I posted this in the comments, but I liked it enough to decide to make a post of it:
I don’t have a blanket objection to affirmative action, but I do think it’s important to (a) have a theory as to which people you are giving preferences to, and why, rather than just give a preference to anyone who meets rather arbitrary ancestry rules (e.g., why should a the child of white immigrant physicians from Bolivia be preferred (as a “Hispanic”) over the child of dark-skinned poor religious refugees from Iran?); (b)have some transparency, so that students are more or less aware of the scope of the preferences they may be benefiting from, and can choose whether to attend with reasonably full information (this is especially important at law schools, given the extremely high rates at which black matriculants at lower-ranked law schools either fail out or never pass the bar); and (c) do serious analysis every once in a while to ensure that whatever programs are established are meeting their goals (which should be established as part of (a)), and are not just continuing to exist out of bureaucratic inertia (or dogma) despite being counterproductive.

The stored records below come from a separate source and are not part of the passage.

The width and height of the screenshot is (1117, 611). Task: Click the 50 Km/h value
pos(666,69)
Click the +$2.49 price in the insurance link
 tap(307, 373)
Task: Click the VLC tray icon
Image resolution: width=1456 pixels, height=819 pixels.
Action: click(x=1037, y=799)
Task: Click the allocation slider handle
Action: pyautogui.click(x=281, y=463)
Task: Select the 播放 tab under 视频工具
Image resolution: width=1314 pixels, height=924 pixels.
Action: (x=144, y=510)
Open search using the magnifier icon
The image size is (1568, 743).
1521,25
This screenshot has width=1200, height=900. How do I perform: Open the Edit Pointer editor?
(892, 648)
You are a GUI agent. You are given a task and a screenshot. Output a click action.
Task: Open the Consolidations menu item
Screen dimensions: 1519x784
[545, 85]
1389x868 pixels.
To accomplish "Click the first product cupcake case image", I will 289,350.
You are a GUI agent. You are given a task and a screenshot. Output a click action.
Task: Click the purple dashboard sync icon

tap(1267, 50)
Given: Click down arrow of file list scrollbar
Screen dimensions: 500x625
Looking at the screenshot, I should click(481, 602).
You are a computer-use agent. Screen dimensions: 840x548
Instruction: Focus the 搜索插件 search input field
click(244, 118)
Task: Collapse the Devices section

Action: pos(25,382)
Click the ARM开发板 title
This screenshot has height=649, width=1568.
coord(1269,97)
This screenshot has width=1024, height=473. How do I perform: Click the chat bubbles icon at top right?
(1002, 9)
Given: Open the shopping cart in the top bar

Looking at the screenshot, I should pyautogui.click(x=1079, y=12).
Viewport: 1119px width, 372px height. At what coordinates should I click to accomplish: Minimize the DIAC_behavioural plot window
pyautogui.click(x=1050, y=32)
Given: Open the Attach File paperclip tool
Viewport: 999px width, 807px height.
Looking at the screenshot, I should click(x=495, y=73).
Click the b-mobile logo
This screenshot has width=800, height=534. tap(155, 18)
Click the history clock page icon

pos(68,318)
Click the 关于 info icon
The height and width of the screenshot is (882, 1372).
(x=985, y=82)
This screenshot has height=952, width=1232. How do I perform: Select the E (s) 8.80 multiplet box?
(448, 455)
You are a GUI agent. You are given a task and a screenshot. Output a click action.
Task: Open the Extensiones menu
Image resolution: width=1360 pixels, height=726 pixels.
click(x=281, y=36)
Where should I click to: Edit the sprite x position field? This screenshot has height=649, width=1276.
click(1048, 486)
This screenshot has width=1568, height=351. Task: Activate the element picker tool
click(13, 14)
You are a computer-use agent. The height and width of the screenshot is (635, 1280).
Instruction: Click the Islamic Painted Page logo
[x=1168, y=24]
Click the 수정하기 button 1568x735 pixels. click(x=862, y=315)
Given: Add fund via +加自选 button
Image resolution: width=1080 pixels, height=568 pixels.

UPDATE: I should note that some or all of these “preferred practices” may be inhibited or prevented by the Supreme Court’s affirmative action jurisprudence, which allows preferences only for “diversity” purposes. Of course, no one really takes this seriously, least of all the Court itself; if this had been taken seriously, Grutter would have had to come out the other way, because the district court found as a factual matter that despite Michigan’s denials, the law school gave preferences only to select Hispanics (Mexican-Americans and mainland Puerto Ricans). Taking the tenth Mexican-American over the first Cuban or Columbian-American may make sense from a redistributivist perspective, but it hardly contributes to “diversity.” Nevertheless, universities must at least pretend to obey the law.